# Aguilar's Home Theater System



## Jeff Aguilar (Apr 11, 2006)

Over the past few years, the Aguilar's have changed where they live and what they enjoy thier movies on. 

In our old house, we had our home theater in the family room. That room opened up into the kitchen, so there was back wall. We (I) always wanted to have a dedicated room for the Home Theater. There was some aspects of a dedicated room I really was looking forward too and with a dedicated room, we gave up a part of our system.

Here is a picture of what we had a couple of years ago.

 

What was really good about this setup...

1. The Martin Logan Speakers

We invested in the Martin Logan speakers purely for the playback sound of music. We paired our ML with 100 watt tube mono blocks.

2. Tube gear - We sold all of our tube gear when we sold the house.

The short comings of our system...

1. Small TV - RPTV: We did not have a room that was right for having a projector without spending a lot of money. We could not really control the light enough to have a projector

2. No back wall 

3. The center channel - Even though the center was a ML, it was placed on a shelf in a cubby hole. That did not match well with ML. 

Biggest Dissapointment - We moved to a different city, so no matter how much I liked the theater area, the house was no longer ours, we sold it! :T

We moved about 1 hour away from our last house.

With a new house comes new opprotunities. We picked a house that had a bonus room over the garage. This was a perfect place for a home theater. The room measures 15x20. We set it up so the screen was on the long wall.

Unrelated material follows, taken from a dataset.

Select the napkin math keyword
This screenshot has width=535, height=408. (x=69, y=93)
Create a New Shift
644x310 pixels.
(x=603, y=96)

Here are the pictures of what we did.

We really do not have much money in the furniture, but we did find some old theater chairs and re-upolstered/painted them. They work really well for us. I would love to one day invest in nicer chairs. But we are done for a while.

 

 

 

 

 

 

 


Since we sold all of our tube gear and ML we had to get new speakers. I ended up getting PSB for the fronts. They are no where near as detailed as the ML. But since we were not going to listen to music in the room, we took the money from the ML gear and the tube amps and bought a projector! Pretty good trade off. 

I love watching movies so much more now that we have a dedicated room. And TV viewing is awesome! There is nothing like watching 24 or American Idol on the big screen!

Jeff Aguilar


Equipment:

Mitsubishi HC 4900 1080P Projector
Stewart 92" Screen
Marantz 5003
Atlantic Technologies A-2000 Amp 7 Channel Amp
Sony PS3
Sheng-Ya CD-S10
Comcast Hi-Def DVR
PSB speakers T55 mains, C6 Center - 4 inwalls
Twin SVS 16/46 pc+ subs


----------



## Sonnie (Apr 11, 2006)

I know those ML's are sweet. I can't wait to get my Spires hooked up.

Very nice set up... :T


----------